Data extracted from a collection:
- Opening Delimiter -

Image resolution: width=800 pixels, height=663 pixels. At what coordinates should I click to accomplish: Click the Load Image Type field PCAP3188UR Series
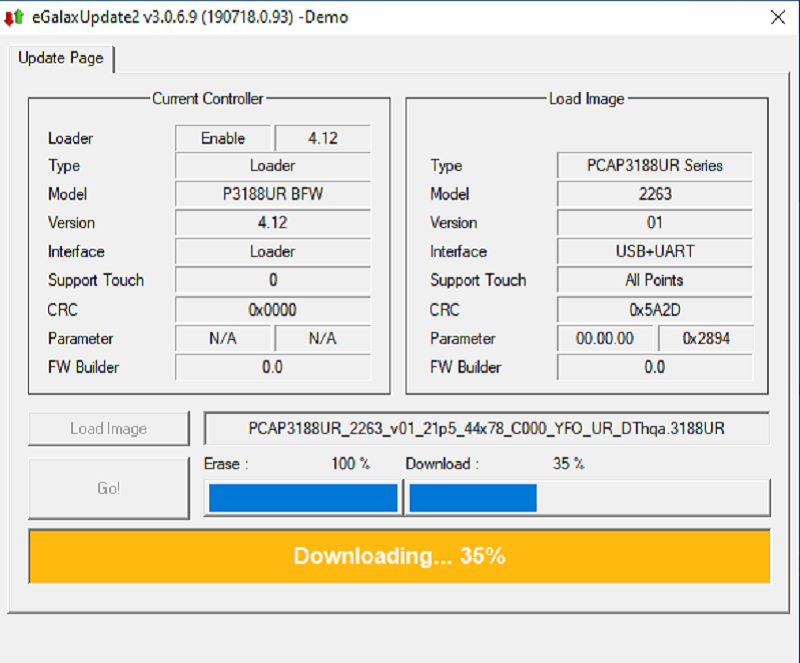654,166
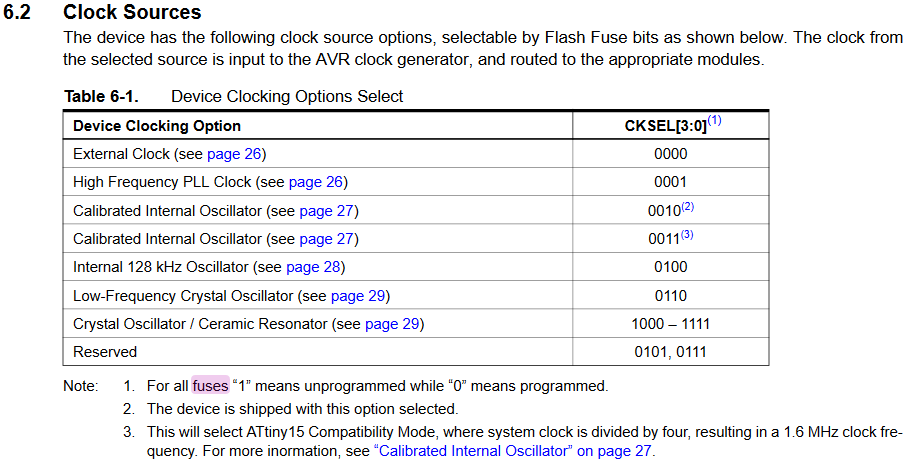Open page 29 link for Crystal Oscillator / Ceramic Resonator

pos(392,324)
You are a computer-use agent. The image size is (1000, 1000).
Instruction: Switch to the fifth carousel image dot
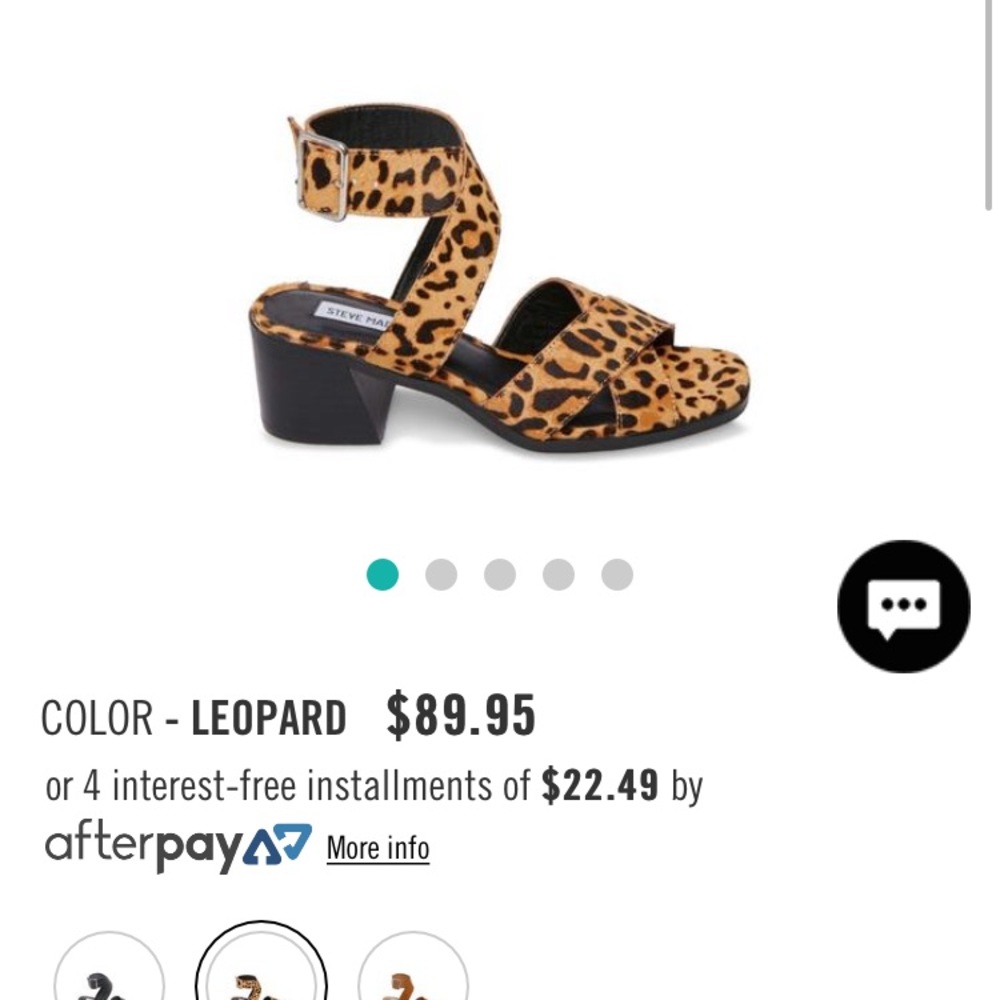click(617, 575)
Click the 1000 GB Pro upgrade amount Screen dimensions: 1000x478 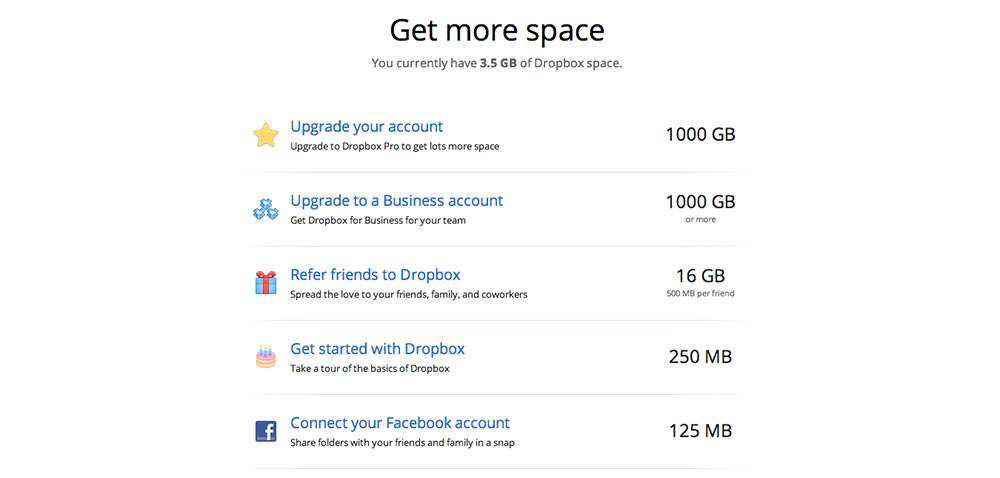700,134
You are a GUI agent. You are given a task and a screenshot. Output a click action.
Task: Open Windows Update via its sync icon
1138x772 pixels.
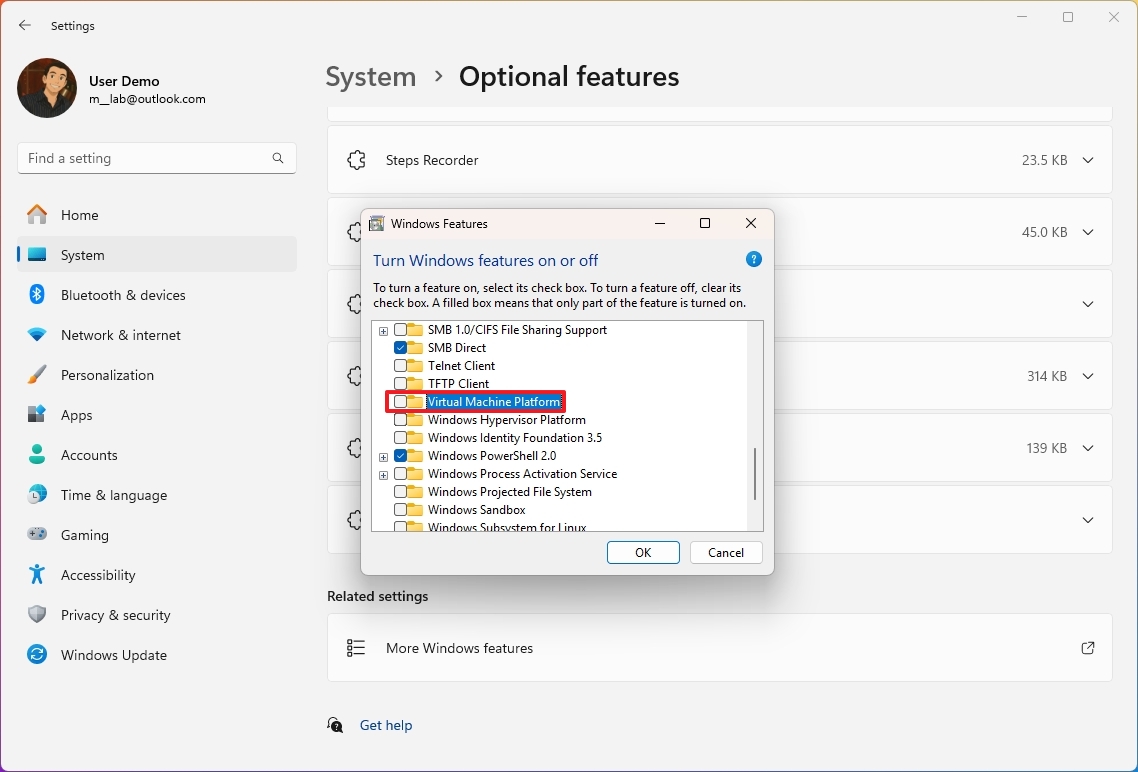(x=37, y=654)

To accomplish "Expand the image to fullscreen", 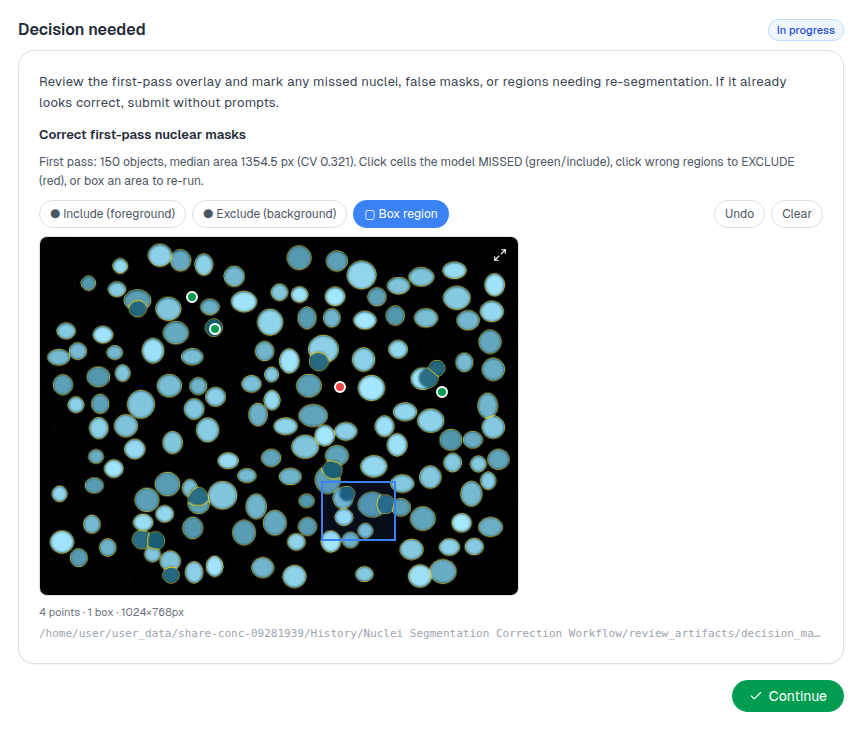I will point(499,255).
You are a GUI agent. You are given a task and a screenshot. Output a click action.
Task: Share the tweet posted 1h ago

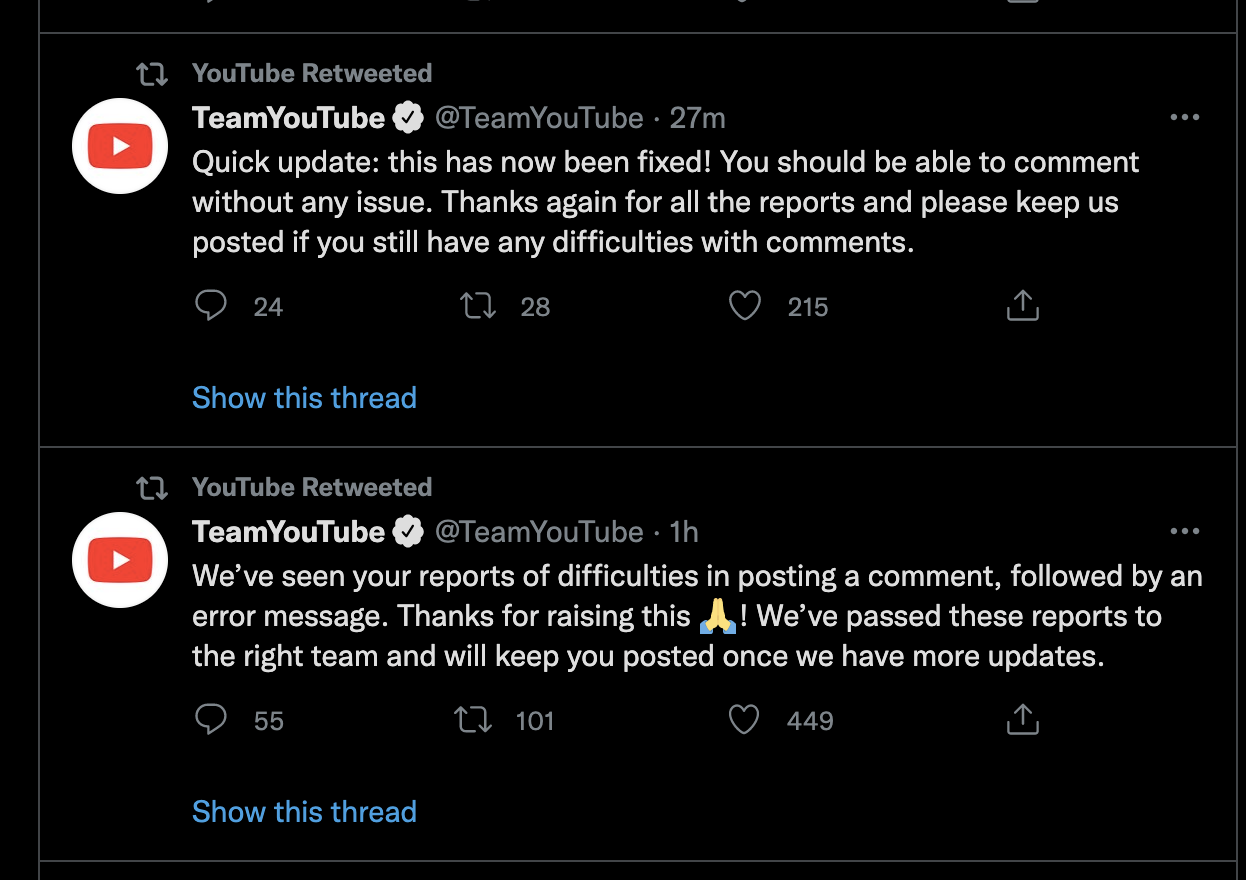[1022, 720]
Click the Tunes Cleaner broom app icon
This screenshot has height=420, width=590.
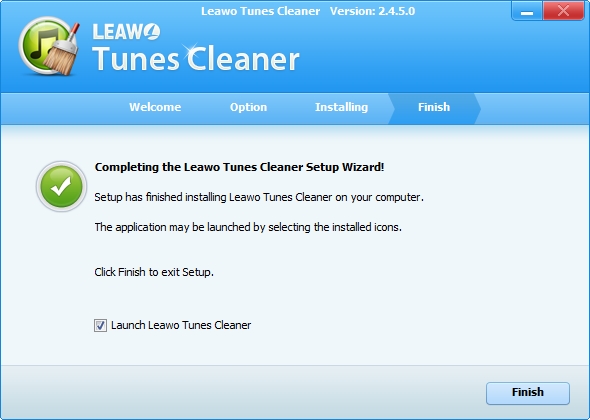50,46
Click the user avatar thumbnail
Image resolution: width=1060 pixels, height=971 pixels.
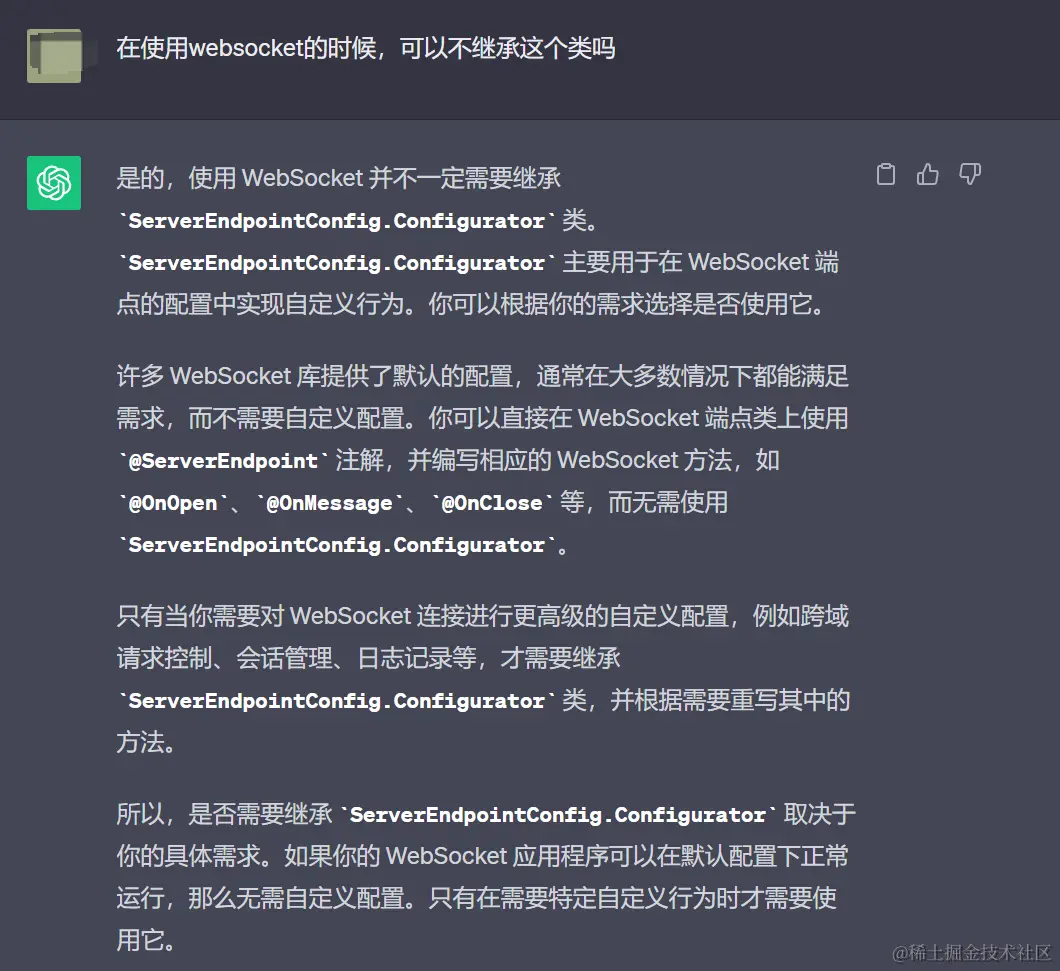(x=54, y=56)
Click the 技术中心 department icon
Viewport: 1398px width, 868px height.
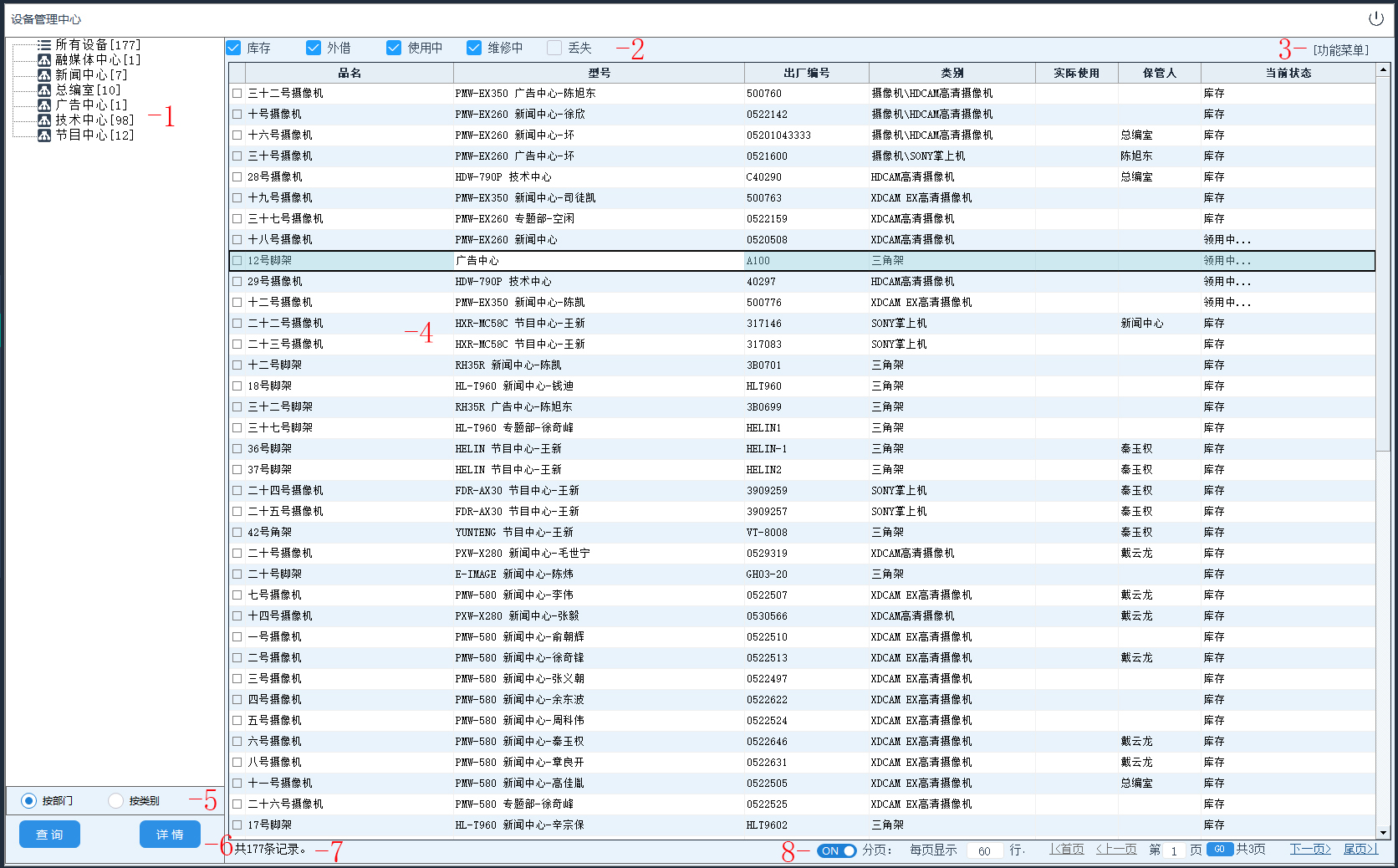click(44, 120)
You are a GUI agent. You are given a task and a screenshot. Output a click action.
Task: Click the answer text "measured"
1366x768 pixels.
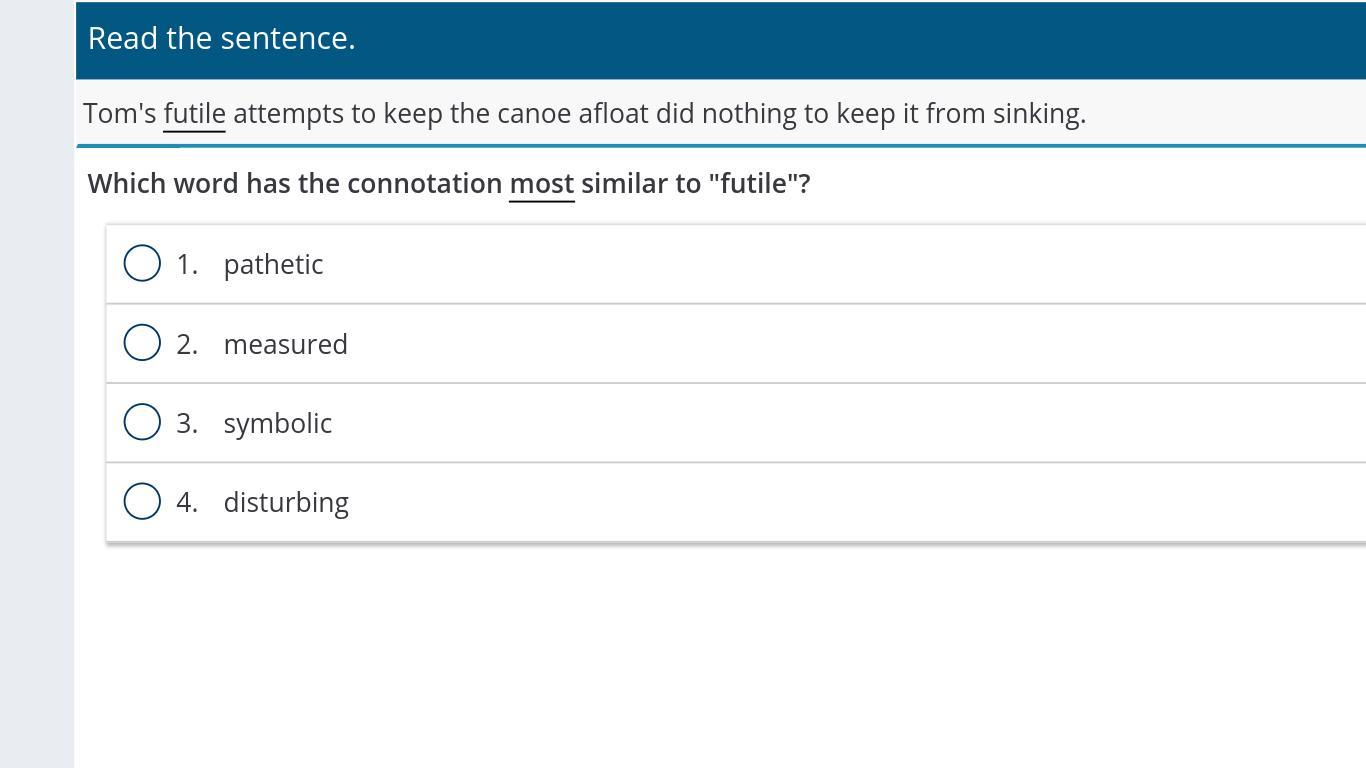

- Closing Delimiter -

> Task brief:
Copy nothing but the lines from the line holding "Click the user avatar thumbnail" through the last line of the entries, exactly, while leaving out the pictures.

> Exercise output:
Click the user avatar thumbnail
Image resolution: width=1060 pixels, height=971 pixels.
(x=54, y=56)
Click the 技术中心 department icon
Viewport: 1398px width, 868px height.
click(44, 120)
You are a GUI agent. You are given a task and a screenshot. Output a click action.
Task: Click the answer text "measured"
1366x768 pixels.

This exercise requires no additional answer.